When I was much younger, I struggled with rage and thoughts about killing others and myself. I have learned a healthier lifestyle, and am still happily learning. Re-education works, and I want to explore that potential in this post.
The gun rights activists are partially correct when they say, “Guns don’t kill, people do.” It would be more complete to say that people lacking skills in conflict resolution attack other people, oftentimes with guns. One of my friends posted “You don’t wake up at age 24 filled with anger and the desire to kill. So we need to go back and back and back. We need to work on the issues that cause the disfunctional families, and we need to give the tools to cope.” Some people learn how to cooperate with others, some people don’t, and for those who do not, we cannot say they are unteachable. We may be able to say we haven’t found the most efficient teaching method.
As for the people we label “insane,” the loners, the very scary people: I believe they are redeemable, just like teenagers whose brains are deep into a process of re-organizing. Teenagers are exceptionally open to new information if it offers them a way to thrive. There will always be a small percentage of organically damaged people. Conflict resolution skills are not a panacea. Yet, there is a field effect from a shift in the social context in which we live. Many things that we learn as children are nonverbal and absorbed as if by osmosis. There are many variables in our social fabric today which are generating emotionally unstable individuals at an alarming rate. We need to ask where is the greatest leverage point for bringing us as a group back to sanity?
Repression of weaponry will not reduce the dependency on violence to resolve conflict. It will be quicker, more cost-effective and sustainable to provide universal conflict resolution skill support than to orchestrate responsible gun ownership with more laws, rules, and enforcement. Personal education in compassionate understanding the goals of violence, and awareness of alternative strategies for reaching those goals without violence offers a radical shift in our treatment of violence from symptoms to root causes.
It really is “sensitivity training” to know when and why a conflict has arisen or is about to arise, and how to intervene constructively (i.e. with love and compassion) without making the situation worse. There are many anecdotes of people defusing other’s anger, aggression, and even disarming them with simple empathy. Of course, the added secret bonus of learning to defuse conflict with others is that we get to witness and defuse the conflicts within ourselves! How cool is that?

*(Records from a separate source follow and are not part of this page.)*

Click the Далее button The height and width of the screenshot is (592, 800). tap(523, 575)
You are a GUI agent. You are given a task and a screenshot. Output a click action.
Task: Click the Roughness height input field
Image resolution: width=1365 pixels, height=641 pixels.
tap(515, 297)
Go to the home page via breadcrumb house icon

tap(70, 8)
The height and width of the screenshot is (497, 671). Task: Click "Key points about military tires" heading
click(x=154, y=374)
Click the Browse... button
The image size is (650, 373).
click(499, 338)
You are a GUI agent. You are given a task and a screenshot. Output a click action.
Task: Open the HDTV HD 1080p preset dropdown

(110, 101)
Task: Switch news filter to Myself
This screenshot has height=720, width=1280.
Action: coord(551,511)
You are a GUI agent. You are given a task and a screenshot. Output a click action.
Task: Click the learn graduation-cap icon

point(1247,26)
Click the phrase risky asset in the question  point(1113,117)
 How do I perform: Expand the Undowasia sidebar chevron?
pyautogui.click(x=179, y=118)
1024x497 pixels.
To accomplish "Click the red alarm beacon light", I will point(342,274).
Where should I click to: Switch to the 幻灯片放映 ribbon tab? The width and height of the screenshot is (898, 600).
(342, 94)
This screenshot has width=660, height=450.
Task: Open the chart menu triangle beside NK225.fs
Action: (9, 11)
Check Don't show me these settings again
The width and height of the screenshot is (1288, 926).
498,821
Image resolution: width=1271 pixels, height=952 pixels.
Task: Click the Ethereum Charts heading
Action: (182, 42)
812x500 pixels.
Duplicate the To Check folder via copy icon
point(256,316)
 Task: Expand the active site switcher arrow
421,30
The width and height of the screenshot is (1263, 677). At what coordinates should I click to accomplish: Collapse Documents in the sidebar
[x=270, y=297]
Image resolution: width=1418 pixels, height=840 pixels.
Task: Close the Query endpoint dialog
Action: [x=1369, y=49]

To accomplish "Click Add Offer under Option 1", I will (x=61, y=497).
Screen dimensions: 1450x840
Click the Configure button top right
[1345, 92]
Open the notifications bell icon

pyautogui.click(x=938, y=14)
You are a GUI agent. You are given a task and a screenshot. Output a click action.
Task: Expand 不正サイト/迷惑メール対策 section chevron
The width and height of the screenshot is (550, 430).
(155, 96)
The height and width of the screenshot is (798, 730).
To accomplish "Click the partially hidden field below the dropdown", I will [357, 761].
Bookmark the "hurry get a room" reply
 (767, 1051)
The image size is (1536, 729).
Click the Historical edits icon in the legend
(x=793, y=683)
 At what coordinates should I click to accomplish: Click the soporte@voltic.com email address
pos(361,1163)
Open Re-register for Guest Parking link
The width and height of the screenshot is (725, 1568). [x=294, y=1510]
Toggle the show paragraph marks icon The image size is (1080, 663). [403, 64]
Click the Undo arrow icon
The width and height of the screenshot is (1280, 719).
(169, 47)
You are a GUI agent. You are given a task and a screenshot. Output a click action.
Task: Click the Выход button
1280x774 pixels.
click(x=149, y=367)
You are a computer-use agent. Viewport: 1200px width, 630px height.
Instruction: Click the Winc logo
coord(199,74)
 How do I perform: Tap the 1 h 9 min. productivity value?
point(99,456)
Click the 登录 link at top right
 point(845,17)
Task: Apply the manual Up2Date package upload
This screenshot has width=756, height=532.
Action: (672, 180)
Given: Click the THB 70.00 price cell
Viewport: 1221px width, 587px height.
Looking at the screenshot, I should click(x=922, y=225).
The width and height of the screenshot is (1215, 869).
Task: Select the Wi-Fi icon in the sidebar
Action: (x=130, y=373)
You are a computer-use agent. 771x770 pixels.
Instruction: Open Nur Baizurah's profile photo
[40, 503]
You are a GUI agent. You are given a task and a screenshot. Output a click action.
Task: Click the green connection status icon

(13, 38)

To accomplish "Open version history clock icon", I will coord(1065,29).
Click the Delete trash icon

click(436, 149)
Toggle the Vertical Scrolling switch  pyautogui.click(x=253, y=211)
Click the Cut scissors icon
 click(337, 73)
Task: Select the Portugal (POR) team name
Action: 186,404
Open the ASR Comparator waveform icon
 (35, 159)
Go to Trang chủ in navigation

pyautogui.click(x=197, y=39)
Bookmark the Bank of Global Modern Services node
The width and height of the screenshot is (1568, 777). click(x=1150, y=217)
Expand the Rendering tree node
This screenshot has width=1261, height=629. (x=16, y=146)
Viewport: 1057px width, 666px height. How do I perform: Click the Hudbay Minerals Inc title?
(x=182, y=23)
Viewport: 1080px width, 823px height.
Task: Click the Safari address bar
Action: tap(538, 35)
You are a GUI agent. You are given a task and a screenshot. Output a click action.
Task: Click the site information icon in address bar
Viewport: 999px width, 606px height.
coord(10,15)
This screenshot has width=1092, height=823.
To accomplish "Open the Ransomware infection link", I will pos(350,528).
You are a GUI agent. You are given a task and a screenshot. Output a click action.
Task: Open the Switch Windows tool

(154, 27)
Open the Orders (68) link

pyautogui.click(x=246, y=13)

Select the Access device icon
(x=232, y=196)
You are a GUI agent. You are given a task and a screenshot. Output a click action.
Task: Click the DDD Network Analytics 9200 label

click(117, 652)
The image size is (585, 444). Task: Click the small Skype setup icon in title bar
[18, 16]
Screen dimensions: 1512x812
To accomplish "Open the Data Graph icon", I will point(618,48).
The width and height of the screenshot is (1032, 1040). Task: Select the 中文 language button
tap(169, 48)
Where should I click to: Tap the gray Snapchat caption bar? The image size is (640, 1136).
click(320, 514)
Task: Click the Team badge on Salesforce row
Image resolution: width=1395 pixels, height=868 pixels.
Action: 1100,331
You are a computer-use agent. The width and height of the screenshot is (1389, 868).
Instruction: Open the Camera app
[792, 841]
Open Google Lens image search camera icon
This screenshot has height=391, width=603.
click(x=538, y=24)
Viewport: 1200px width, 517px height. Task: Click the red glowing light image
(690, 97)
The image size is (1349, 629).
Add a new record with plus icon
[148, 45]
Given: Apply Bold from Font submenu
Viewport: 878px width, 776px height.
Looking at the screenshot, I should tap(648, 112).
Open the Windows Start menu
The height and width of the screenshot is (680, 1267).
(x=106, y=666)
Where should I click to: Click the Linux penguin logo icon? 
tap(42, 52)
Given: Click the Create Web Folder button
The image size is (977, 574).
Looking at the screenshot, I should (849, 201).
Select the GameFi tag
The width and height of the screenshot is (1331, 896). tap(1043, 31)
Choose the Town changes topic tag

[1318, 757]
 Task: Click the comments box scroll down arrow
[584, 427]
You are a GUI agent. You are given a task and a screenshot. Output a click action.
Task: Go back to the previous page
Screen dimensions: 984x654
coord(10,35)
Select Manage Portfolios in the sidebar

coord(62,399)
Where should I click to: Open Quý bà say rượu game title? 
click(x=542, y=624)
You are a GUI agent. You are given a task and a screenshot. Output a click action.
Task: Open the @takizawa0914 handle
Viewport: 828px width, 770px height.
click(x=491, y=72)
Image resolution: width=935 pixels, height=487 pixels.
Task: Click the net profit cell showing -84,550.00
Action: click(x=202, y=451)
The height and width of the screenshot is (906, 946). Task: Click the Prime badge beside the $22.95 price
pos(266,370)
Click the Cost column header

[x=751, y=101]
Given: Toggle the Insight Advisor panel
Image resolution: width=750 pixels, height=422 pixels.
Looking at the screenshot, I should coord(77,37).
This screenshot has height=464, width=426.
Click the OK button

I propose that students at all levels, people incarcerated, as well as every public employee and candidate for office be required to demonstrate their competency in conflict resolution. Just as we require demonstrations of certain qualifications in order to grant degrees, access to employment, and even driver’s licenses, this would be a policy decision, an administrative task. To place it in legislative bodies would be a disaster at this point, I think. The educational resources for that skill could be offered in partnerships with non-profits, churches, and neighborhood associations or the long-delayed legislation to establish a cabinet-level United Stated Department of Peacebuilding (new name). The funding for such a program would probably be a small fraction of all the repressive measures now being proposed. TV stations could be enlisted to air PSA’s and programming that supported conflict resolution skill-building.
Can you imagine how such a program would reduce the use of any weapon — including verbal abuse — to resolve conflict? The benefit-to-cost of implementation would be huge.